Просчиталась контра, думала переманить восемнадцатый год к себе, своим сообщником сделать, чтобы праздником для нее обернулся. Где тот праздник?! Анархисты вышиблены из осиных гнезд, левые эсеры спеклись, савинковцы разбиты вдребезги. Однако веселые песни горланить рано, товарищ Калугин. Смотри в оба, смотри, скачут еще горячие кони, свистят безжалостные пули, грохочет гражданская война. Савинков ужом выскользнул из самых рук, а сколько их еще, таких Савинковых!

Штормит, беснуется море жизни!

Вот только здесь тишина, проклятущая тишина.
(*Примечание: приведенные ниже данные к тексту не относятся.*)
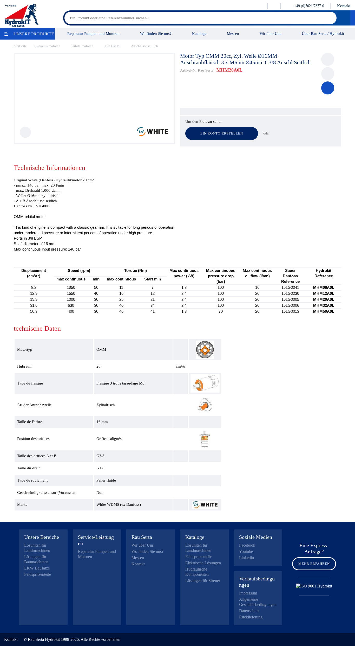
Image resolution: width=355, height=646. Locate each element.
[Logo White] (152, 135)
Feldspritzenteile (37, 574)
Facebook (247, 545)
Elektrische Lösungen (203, 563)
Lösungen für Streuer (202, 580)
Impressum (248, 593)
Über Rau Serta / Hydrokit (323, 33)
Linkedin (246, 557)
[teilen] (327, 73)
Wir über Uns (270, 33)
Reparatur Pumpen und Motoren (93, 33)
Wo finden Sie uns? (156, 33)
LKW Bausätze (37, 568)
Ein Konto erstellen (221, 133)
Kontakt (343, 6)
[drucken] (327, 59)
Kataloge (199, 33)
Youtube (246, 551)
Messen (233, 33)
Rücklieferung (250, 617)
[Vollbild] (25, 132)
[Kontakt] (327, 87)
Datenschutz (249, 611)
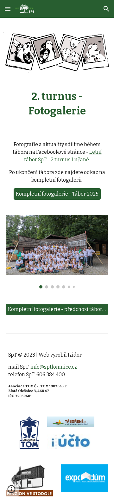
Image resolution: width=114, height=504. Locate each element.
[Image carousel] (57, 251)
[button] (7, 8)
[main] (57, 104)
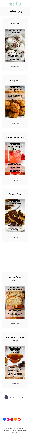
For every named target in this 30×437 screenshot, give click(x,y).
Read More (15, 66)
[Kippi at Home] (15, 3)
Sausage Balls (15, 80)
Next (22, 397)
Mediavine (15, 432)
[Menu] (3, 4)
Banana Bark (15, 194)
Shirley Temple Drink (15, 137)
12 (16, 397)
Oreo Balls (15, 23)
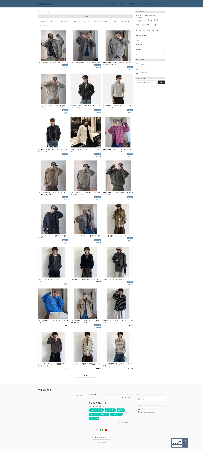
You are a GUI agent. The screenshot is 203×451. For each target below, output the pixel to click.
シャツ (51, 21)
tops (137, 40)
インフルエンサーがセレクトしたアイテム (148, 21)
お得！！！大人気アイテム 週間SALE (146, 26)
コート (114, 21)
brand (138, 54)
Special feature (141, 35)
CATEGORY (122, 4)
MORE (86, 375)
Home (40, 12)
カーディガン (125, 21)
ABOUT (132, 4)
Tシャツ (42, 21)
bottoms (139, 45)
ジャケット (85, 21)
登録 (161, 82)
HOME (113, 4)
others (138, 49)
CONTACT (149, 4)
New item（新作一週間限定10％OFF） (145, 16)
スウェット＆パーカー (101, 21)
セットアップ (44, 26)
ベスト (76, 21)
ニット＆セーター (63, 21)
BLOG (140, 4)
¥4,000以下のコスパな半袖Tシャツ (148, 30)
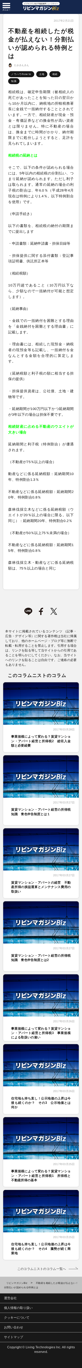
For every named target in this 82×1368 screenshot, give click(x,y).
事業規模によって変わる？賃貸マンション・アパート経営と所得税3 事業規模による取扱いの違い (41, 1033)
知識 (13, 81)
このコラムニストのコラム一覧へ (41, 1269)
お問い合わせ (13, 1327)
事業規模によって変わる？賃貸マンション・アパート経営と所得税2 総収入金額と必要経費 (41, 741)
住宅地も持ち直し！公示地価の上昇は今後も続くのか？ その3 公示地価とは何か (41, 1103)
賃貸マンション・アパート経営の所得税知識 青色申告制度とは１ (41, 812)
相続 (55, 74)
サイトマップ (13, 1337)
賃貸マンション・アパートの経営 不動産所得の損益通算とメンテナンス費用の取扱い (41, 887)
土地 (41, 74)
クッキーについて (16, 1317)
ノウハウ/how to (21, 74)
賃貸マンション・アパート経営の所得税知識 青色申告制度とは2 (41, 958)
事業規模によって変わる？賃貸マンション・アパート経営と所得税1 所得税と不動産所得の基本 (41, 1175)
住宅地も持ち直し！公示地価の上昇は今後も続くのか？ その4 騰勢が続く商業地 (41, 1248)
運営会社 (10, 1298)
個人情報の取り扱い (18, 1308)
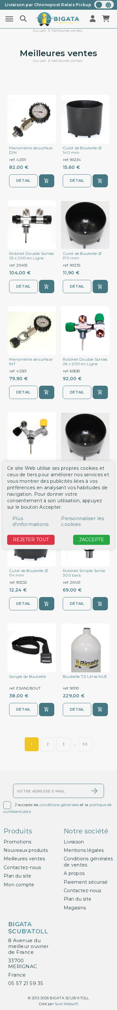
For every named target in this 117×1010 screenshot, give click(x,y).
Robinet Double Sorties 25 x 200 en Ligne (31, 255)
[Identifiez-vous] (93, 19)
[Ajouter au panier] (46, 181)
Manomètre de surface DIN (30, 150)
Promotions (18, 842)
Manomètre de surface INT (30, 361)
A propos (74, 873)
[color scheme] (104, 4)
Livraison (74, 842)
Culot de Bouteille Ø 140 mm (82, 150)
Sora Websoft (66, 1004)
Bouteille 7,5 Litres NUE (85, 676)
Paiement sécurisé (86, 882)
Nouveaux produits (26, 850)
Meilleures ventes (24, 859)
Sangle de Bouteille (27, 676)
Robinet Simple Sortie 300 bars (84, 573)
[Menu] (9, 19)
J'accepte (91, 540)
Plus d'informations (30, 522)
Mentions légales (84, 850)
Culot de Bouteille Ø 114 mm (28, 573)
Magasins (75, 908)
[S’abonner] (94, 791)
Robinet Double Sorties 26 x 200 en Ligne (85, 361)
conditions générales (59, 804)
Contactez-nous (22, 867)
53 (85, 744)
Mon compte (19, 885)
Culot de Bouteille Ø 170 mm (82, 255)
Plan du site (17, 876)
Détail (23, 180)
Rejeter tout (31, 540)
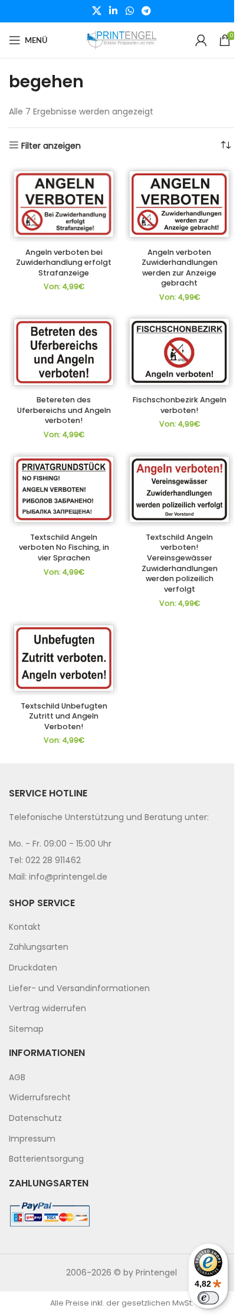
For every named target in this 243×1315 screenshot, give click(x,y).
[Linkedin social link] (113, 11)
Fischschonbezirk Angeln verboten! (179, 405)
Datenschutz (35, 1118)
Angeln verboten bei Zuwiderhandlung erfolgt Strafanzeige (63, 262)
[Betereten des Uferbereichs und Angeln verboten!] (64, 352)
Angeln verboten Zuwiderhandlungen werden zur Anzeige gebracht (180, 267)
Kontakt (25, 927)
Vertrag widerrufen (47, 1008)
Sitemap (26, 1029)
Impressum (32, 1139)
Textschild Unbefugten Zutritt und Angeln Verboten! (64, 716)
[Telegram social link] (146, 11)
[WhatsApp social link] (129, 11)
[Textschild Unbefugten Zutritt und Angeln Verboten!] (64, 658)
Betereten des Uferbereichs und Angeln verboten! (64, 410)
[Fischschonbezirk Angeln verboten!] (179, 352)
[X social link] (96, 11)
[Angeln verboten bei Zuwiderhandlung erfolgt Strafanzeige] (64, 204)
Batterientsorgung (46, 1159)
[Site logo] (121, 39)
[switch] (208, 1297)
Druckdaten (33, 967)
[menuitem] (121, 927)
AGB (17, 1077)
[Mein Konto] (201, 40)
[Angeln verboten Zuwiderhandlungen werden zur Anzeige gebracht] (179, 204)
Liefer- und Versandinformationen (79, 988)
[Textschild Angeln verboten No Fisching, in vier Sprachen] (64, 489)
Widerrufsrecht (40, 1097)
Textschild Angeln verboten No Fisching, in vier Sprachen (64, 547)
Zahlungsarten (38, 947)
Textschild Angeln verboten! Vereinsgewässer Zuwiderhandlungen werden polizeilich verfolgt (180, 563)
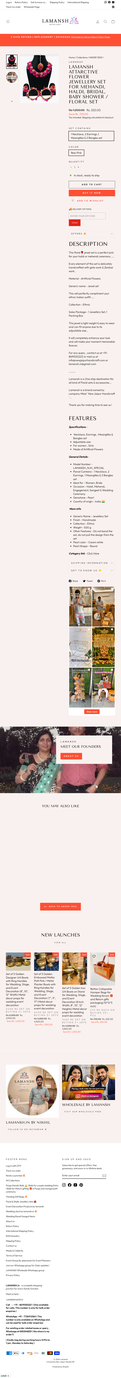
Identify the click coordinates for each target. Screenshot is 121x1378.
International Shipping (78, 2)
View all (60, 942)
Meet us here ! (12, 1294)
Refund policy (12, 1235)
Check (75, 222)
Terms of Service (14, 1255)
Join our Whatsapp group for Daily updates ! (27, 1265)
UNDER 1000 (95, 57)
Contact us (11, 1245)
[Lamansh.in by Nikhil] (32, 1091)
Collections (82, 57)
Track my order (13, 6)
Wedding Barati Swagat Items (20, 1216)
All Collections (13, 1180)
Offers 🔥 (79, 233)
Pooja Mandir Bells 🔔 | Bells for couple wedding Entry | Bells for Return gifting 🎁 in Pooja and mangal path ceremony (32, 1188)
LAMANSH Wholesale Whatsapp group (25, 1270)
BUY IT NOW (92, 193)
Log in (9, 2)
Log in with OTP (13, 1165)
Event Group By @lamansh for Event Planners (28, 1260)
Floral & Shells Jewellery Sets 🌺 (21, 1201)
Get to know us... (39, 2)
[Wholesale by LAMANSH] (88, 1082)
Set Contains (80, 128)
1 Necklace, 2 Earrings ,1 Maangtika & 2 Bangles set (86, 136)
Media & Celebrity (14, 1250)
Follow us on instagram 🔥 (27, 1129)
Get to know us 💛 (86, 570)
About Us (71, 756)
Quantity (77, 161)
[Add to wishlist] (10, 819)
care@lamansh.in (14, 1299)
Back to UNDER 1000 (62, 906)
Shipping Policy (57, 2)
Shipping (86, 117)
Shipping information (89, 563)
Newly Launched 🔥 (15, 1175)
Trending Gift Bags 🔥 (16, 1196)
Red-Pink (76, 152)
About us (10, 1221)
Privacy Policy (13, 1275)
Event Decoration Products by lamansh (25, 1206)
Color (74, 147)
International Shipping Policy (20, 1231)
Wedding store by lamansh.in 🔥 (21, 1211)
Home (72, 57)
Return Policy (21, 2)
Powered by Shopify (60, 1366)
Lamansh (76, 62)
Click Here (93, 553)
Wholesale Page (32, 6)
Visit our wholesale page (83, 1111)
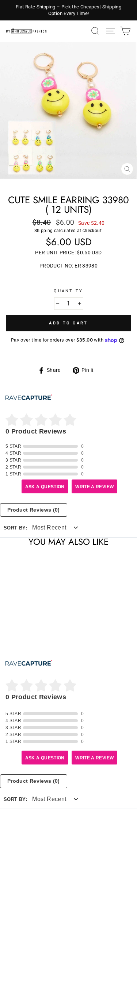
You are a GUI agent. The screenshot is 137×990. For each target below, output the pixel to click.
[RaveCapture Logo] (28, 398)
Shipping (43, 230)
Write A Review (94, 486)
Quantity (68, 291)
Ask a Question (45, 486)
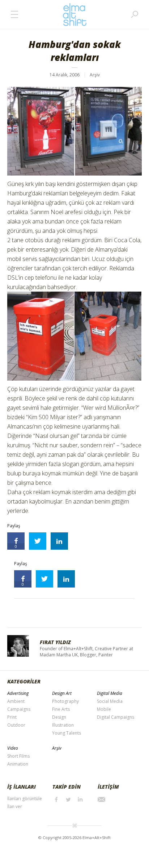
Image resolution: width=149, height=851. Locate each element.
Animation (17, 764)
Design (59, 717)
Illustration (63, 725)
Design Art (62, 693)
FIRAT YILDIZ (55, 642)
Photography (65, 701)
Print (12, 717)
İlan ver (14, 806)
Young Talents (66, 733)
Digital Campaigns (115, 717)
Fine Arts (61, 709)
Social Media (110, 701)
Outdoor (16, 725)
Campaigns (18, 709)
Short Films (18, 756)
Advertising (18, 693)
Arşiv (95, 75)
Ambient (16, 701)
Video (12, 748)
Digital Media (109, 693)
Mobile (104, 709)
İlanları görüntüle (24, 798)
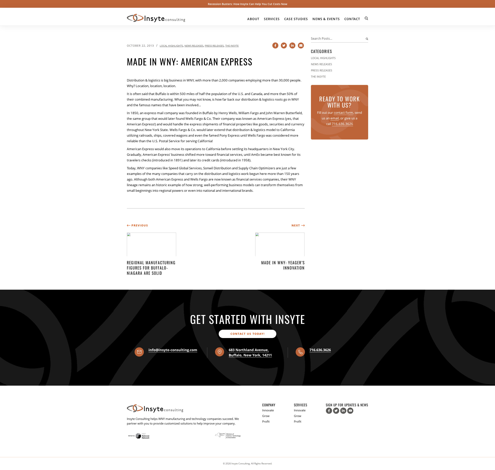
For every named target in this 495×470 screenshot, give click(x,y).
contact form (343, 112)
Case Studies (296, 19)
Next (296, 225)
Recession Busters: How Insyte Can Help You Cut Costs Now (247, 4)
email (334, 118)
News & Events (326, 19)
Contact (352, 19)
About (253, 19)
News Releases (193, 45)
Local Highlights (171, 45)
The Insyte (232, 45)
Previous (139, 225)
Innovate (268, 410)
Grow (266, 416)
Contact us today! (247, 334)
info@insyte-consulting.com (172, 350)
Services (272, 19)
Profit (266, 421)
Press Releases (214, 45)
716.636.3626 (342, 124)
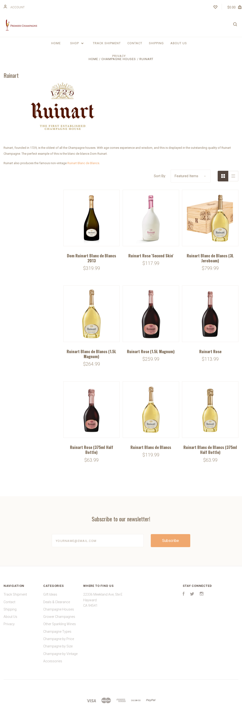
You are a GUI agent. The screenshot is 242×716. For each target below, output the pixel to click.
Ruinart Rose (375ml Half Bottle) (91, 449)
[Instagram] (201, 594)
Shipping (156, 43)
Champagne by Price (58, 639)
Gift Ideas (50, 594)
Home (56, 43)
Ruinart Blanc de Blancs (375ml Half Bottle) (210, 449)
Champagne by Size (58, 646)
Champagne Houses (58, 609)
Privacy (119, 56)
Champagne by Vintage (60, 654)
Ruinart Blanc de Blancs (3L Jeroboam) (210, 258)
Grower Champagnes (59, 617)
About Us (178, 43)
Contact (134, 43)
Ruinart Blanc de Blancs (83, 163)
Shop (75, 43)
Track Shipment (107, 43)
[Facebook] (184, 594)
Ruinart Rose (210, 351)
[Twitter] (192, 594)
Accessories (52, 661)
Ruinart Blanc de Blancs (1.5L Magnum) (91, 353)
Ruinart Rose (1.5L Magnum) (151, 351)
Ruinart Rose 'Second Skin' (150, 256)
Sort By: (160, 176)
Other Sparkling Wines (59, 624)
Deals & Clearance (56, 602)
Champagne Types (57, 631)
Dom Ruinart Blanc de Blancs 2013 (91, 258)
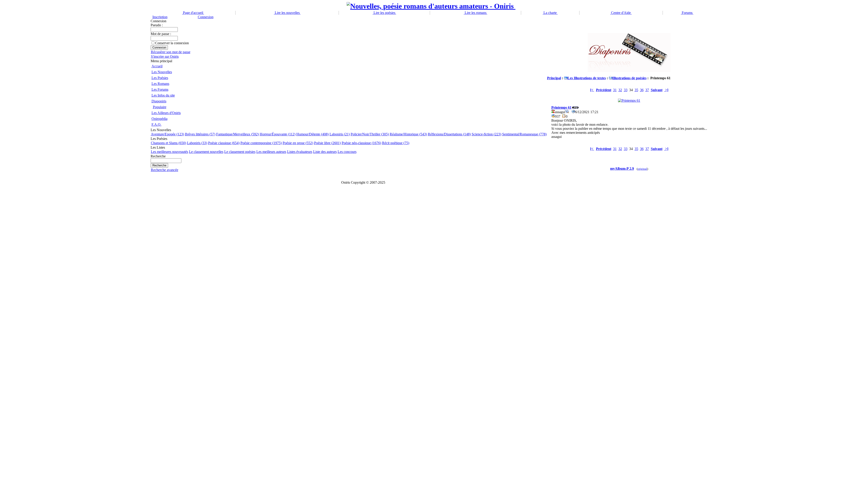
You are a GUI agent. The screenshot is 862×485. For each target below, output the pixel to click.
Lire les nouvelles (287, 13)
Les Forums (160, 89)
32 (620, 90)
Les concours (347, 152)
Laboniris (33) (197, 143)
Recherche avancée (164, 170)
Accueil (157, 66)
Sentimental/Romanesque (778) (524, 134)
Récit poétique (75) (395, 143)
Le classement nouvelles (206, 152)
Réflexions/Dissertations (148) (449, 134)
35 (636, 90)
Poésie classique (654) (224, 143)
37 (647, 90)
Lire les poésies (384, 13)
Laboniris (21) (340, 134)
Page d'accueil (193, 13)
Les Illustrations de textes (586, 78)
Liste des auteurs (325, 152)
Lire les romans (475, 13)
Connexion (205, 17)
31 (615, 90)
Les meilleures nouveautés (169, 152)
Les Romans (160, 84)
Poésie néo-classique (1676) (361, 143)
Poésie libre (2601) (327, 143)
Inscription (159, 17)
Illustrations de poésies (629, 78)
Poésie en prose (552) (298, 143)
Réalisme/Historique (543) (408, 134)
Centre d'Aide (621, 13)
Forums (687, 13)
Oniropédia (159, 119)
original (642, 168)
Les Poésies (160, 78)
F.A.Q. (156, 124)
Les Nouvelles (162, 72)
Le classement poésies (239, 152)
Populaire (159, 107)
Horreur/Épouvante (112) (277, 134)
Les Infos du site (163, 95)
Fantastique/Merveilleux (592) (237, 134)
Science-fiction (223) (486, 134)
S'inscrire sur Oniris (165, 56)
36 (642, 90)
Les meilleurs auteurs (271, 152)
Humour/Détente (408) (312, 134)
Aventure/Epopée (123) (167, 134)
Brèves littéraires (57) (200, 134)
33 (625, 90)
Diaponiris (159, 101)
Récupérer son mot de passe (170, 52)
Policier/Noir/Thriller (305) (370, 134)
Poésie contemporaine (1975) (261, 143)
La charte (550, 13)
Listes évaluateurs (299, 152)
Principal (554, 78)
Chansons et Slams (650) (168, 143)
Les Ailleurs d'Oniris (166, 113)
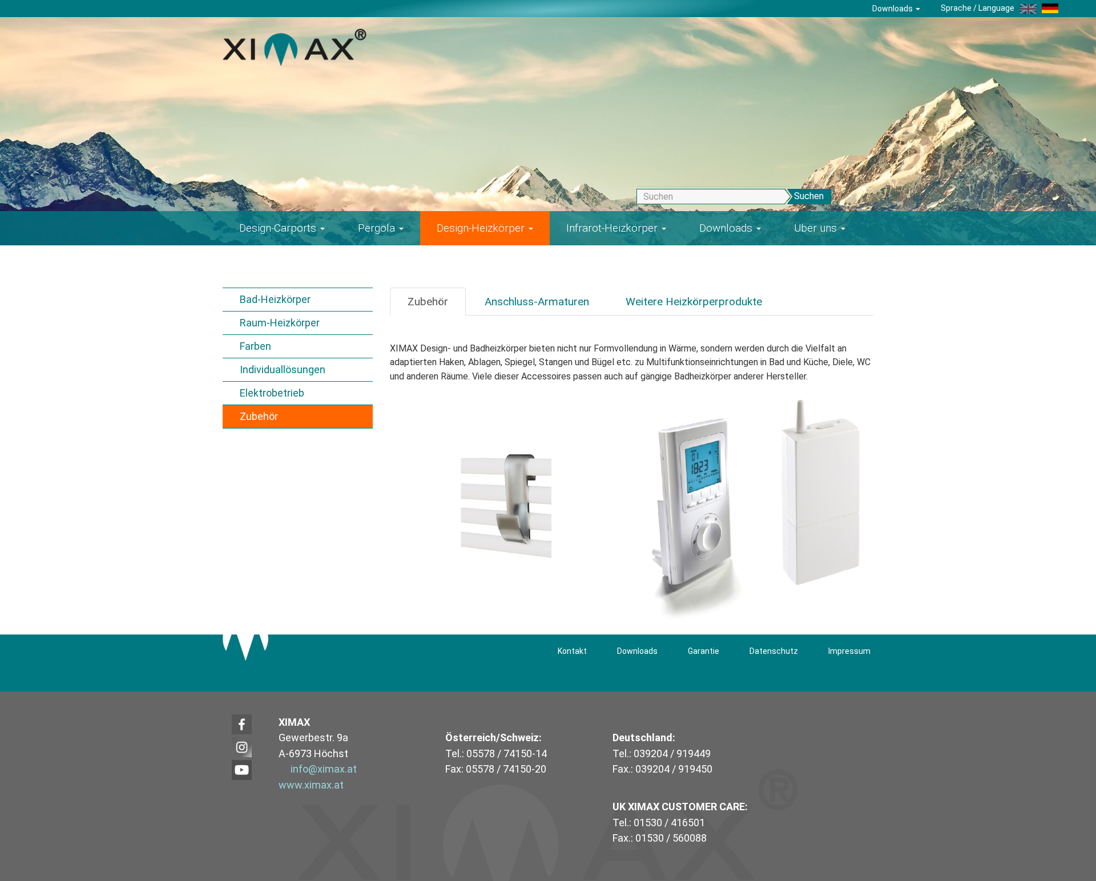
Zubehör (259, 416)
И лес как немой молчит, и не радует его ни солнце, ни синее небо. Чего пригорюнился, лес, свистать всех наверх?!

Калугин ускорил шаг. Нет, все-таки чертовски хорошо в лесу, и, наверное, потому хорошо, что впереди, теперь уже совсем близко, совсем рядом, васильковые огопьки глаз дочурки, сияющее счастьем лицо жены, напускная суровость Евстигнеевны.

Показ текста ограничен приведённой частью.